Одна дама сказала – у меня одна голова, я буду носить одну шляпку. Другая возразила ей, одна голова, но этот недостаток я заменю тем, что буду менять шляпы. Этот недостаток — вот где цель менять ненавистную голову, всегда одну и ту же. Пока это не достигнуто, лучшие люди – потерявшие голову. Ненасытная жажда меняться, упадок нравов, жажда приключений, gout de I’infini – не говорит ли всё это о росте одежды, хотя час её владычества и не настал. Тело можно только угадать, тело узнаешь только в спальной комнате и отдельном кабинете. Душа не видна, душа спряталась. Всё покрыла одежда, но осталось ещё лицо. Осталось лицо. Буше де Монвель сказал, если я не ошибаюсь, что кусочек белого шёлка, образующий галстук, и одинокая жемчужина, его украшающая, экстракт древней пышности мужского костюма, экстракт малый по количеству, но более острый и ясный. Можно сказать, что лицо человека, небольшое пятно его существа – экстракт тела и духа, спрятанного и убитого, которые некогда жили полной жизнью, экстракт малый, но более острый и выразительный. Я не сомневаюсь, что в наши дни лицо выразительней, чем когда бы то ни было276.

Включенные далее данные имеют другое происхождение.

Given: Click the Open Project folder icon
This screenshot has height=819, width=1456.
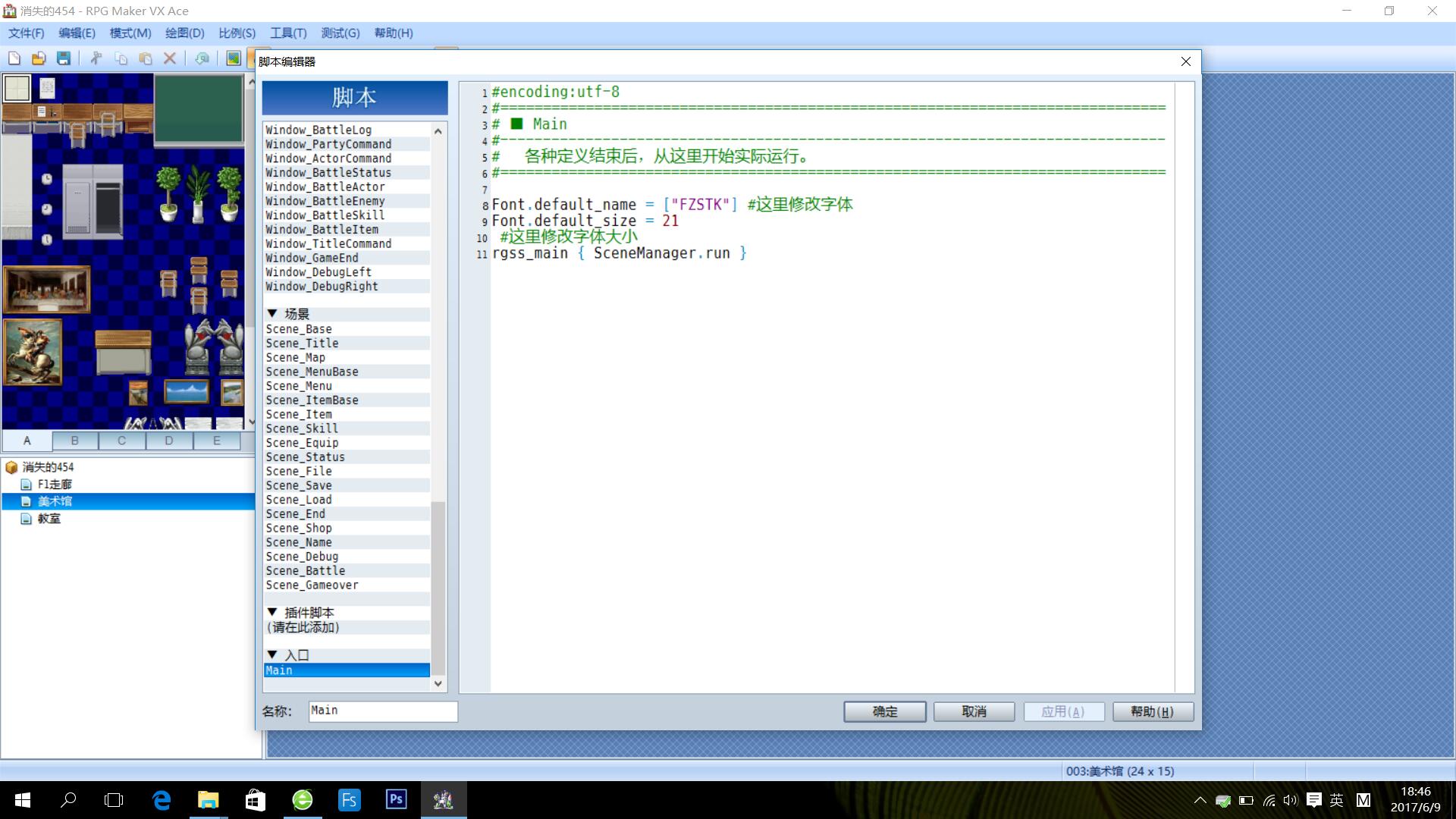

Последняя цитадель выразительной души и летопись тела, последний оплот индивидуальности, слабеющий под напором культуры глашатай тела и глашатай духа, он громче, чем когда бы то ни было, кричит о них. Убить лицо, сделать человека безличным, значит упразднить власть индивидуальности, права духа и тела. Сделать человека безличным или хамелеоном в лице – значит освободить его от последних оков постоянства и кинуть как бомбу в бешенство бесконечности. И этот час настал – убийства лица. Час, которого так боится земля. Предстоит жестокая борьба. Мобилизуются армии. По одежде суждено победить. Настал час убийства лица. Убийцы же мы – славные всёки, вооружённые неистовством и жаждой измены. Вот мы принесли раскраску. Да будет она ножом. Вонзим. Смотрите, как брызнула кровь земли.
Кто-то закричал из толпы – вот ваши объяснения. Славно. Однако причём же тут искусство. Раскраску мог ввести всякий. И разве до сих пор люди не красились. Не красили ногти, волосы. Разве не существовала до вас татуировка. Чем вы разнитесь от неё и причём тут именно искусство и воля мастера.
Я отвечал. Высказанной мной идеологии, основоположений всёчества достаточно, чтобы понять нашу ненависть к чистому лицу, к лицу как оно есть. Но это не объяснит вам именно раскраски, а потому я продолжаю.
Навстречу высказанным идеям бежит ряд других, которые, вклиняясь в них, порождают наше дело. Мы мастера, мы провозглашаем, что жизнь для искусства, об этом вам в самом начале сказала Н.С. Гончарова, и жизнь перестраиваем для искусства. Всё в жизни объекты для искусства. И подходя к ней с точки зрения живописи и поэзии, скажем – нас в жизни занимает декоративное и иллюстративное, вся жизнь декорацией и иллюстрацией одновременно.